Required work: Transcribe exactly, and only, the lines running from the one with "This screenshot has width=860, height=452." to the end of the entries below, both included, without any pictures.

Data to examine:
* * *
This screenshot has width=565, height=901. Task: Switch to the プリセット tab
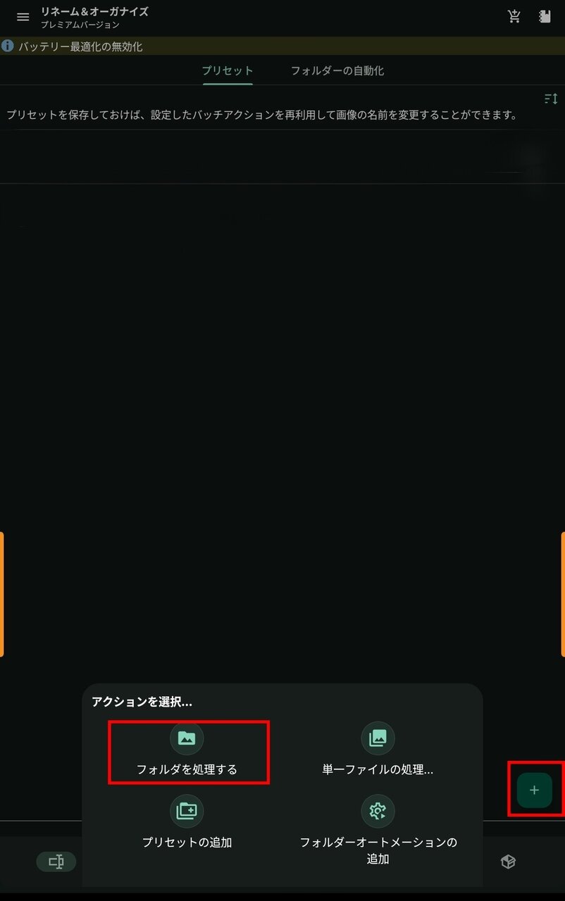[x=228, y=70]
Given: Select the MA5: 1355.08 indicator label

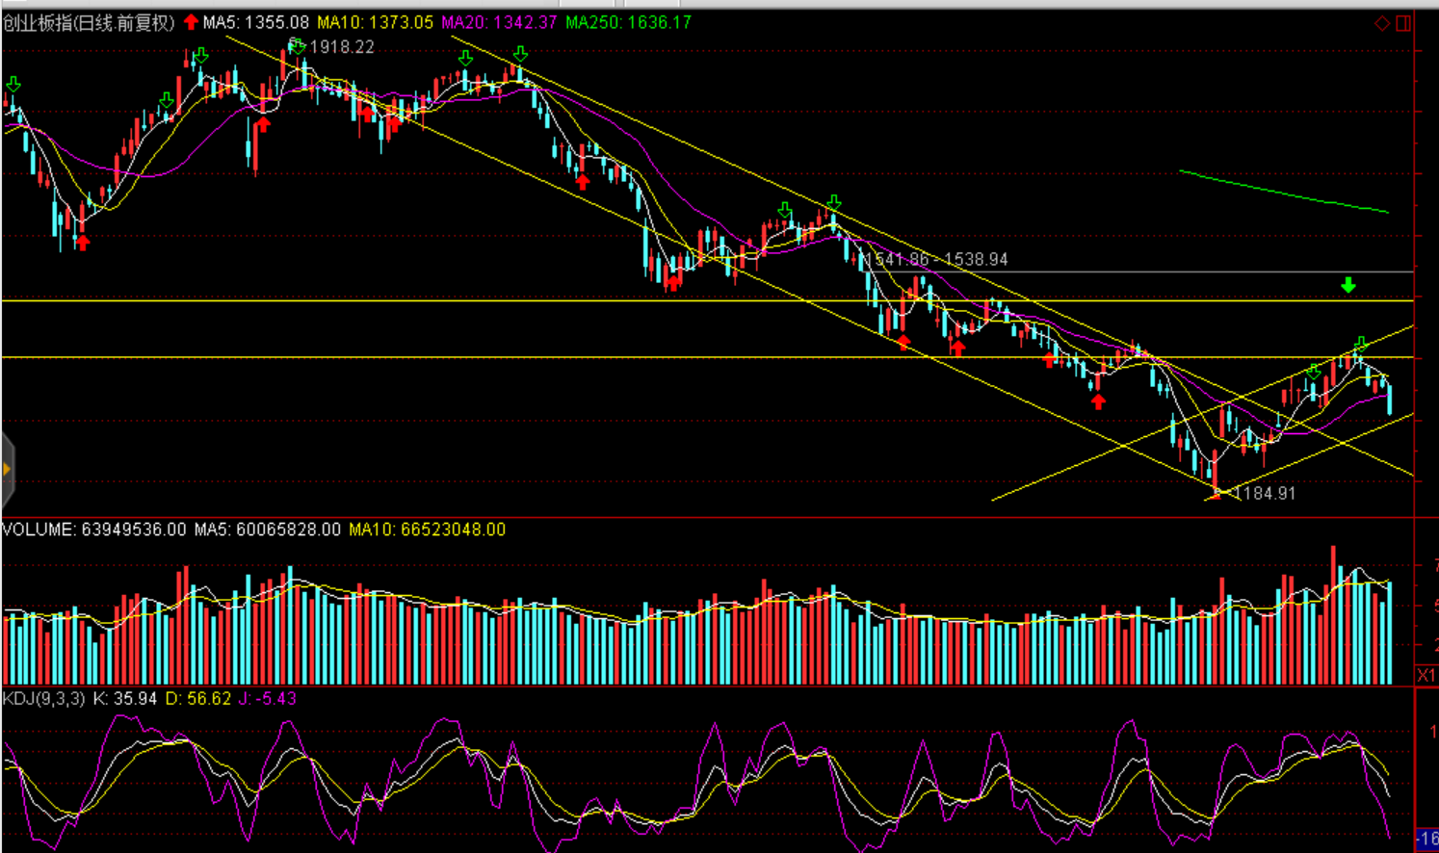Looking at the screenshot, I should pos(255,22).
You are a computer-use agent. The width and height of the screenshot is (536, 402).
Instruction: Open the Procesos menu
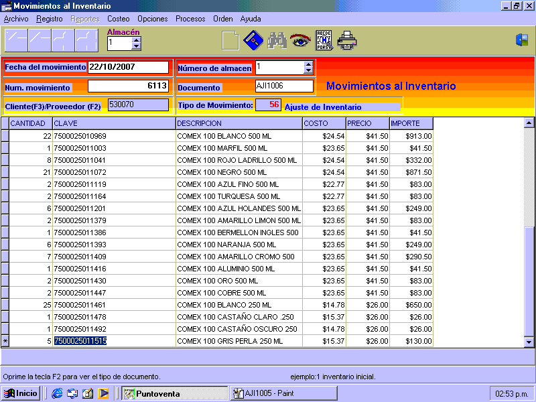pyautogui.click(x=190, y=19)
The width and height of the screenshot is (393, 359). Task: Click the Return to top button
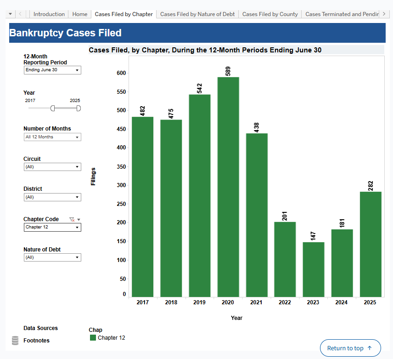coord(350,348)
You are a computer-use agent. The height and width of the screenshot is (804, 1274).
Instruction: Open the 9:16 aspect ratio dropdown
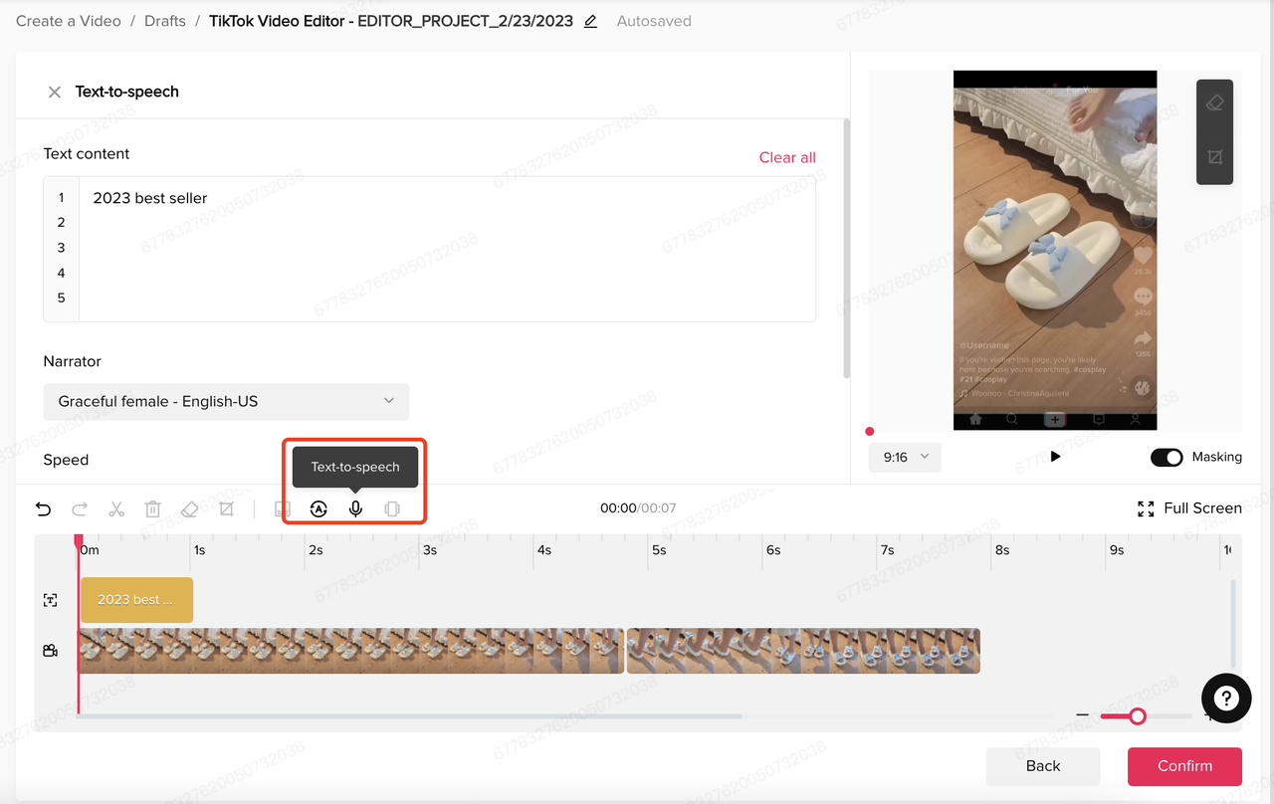click(904, 457)
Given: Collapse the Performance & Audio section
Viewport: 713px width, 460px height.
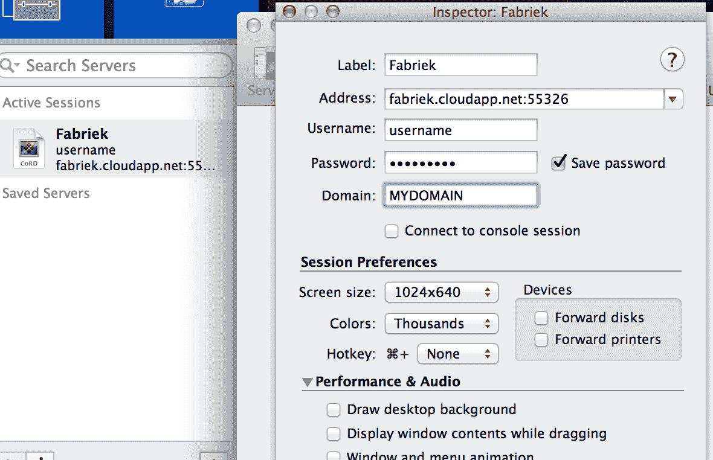Looking at the screenshot, I should 307,382.

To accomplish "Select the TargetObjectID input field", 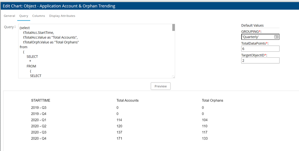I will (x=260, y=61).
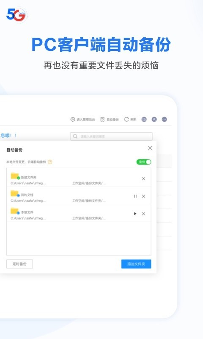Select the 本地文件 folder icon
Screen dimensions: 203x339
[x=15, y=211]
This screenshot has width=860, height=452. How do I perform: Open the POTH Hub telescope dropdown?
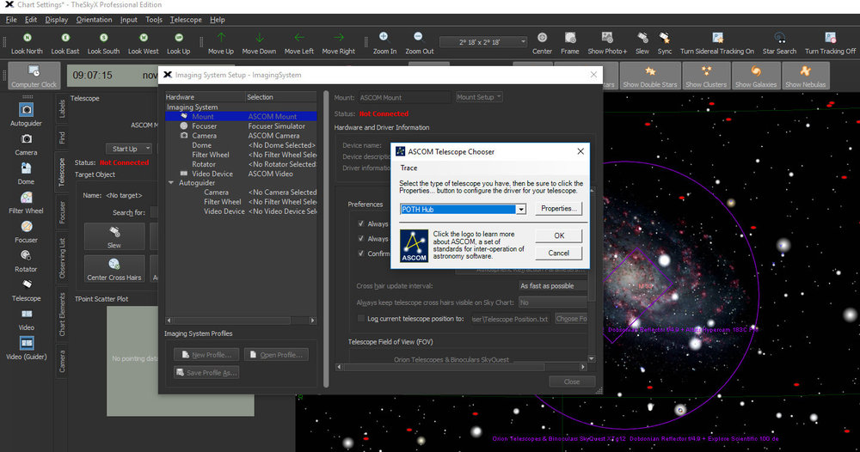pyautogui.click(x=463, y=209)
* * *
Result of the exercise:
This screenshot has width=860, height=452. How do I perform: Open the POTH Hub telescope dropdown?
pyautogui.click(x=463, y=209)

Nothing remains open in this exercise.